BEGIN RECORDED DATA

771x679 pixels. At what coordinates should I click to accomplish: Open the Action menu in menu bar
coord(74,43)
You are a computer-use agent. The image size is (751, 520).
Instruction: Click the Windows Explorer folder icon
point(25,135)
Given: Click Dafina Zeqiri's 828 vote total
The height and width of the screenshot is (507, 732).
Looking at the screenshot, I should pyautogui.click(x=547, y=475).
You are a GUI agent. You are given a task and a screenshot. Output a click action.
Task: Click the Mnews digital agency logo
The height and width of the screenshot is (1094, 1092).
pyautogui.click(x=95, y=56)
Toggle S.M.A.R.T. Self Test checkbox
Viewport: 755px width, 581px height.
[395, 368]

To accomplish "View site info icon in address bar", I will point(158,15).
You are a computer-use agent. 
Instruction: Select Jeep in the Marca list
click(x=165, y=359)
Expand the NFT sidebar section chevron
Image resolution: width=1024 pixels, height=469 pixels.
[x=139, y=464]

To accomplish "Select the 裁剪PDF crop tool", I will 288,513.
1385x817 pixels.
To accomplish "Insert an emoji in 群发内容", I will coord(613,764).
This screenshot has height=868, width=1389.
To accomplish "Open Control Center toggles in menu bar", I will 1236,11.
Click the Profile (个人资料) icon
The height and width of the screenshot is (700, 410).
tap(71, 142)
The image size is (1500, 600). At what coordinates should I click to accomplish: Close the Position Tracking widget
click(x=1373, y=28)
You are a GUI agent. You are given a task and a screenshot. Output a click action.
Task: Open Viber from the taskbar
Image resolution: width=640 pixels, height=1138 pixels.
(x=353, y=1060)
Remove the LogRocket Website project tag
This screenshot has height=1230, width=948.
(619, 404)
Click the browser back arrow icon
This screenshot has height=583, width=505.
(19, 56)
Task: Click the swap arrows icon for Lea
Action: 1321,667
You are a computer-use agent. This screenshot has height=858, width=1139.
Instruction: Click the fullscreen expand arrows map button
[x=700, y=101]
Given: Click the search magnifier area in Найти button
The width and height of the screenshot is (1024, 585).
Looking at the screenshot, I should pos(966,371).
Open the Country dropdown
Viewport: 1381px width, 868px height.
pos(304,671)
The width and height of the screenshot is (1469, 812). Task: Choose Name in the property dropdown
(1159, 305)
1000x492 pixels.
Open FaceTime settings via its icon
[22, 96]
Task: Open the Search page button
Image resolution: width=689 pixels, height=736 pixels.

END RECORDED DATA

PROBLEM DETAILS
Your task is to collect every line above that contains the word "computer".

ANSWER TO THE PROBLEM
You are a computer-use agent. The image size is (751, 520).
You are a computer-use agent. 
You are a computer-use agent. This screenshot has height=858, width=1139.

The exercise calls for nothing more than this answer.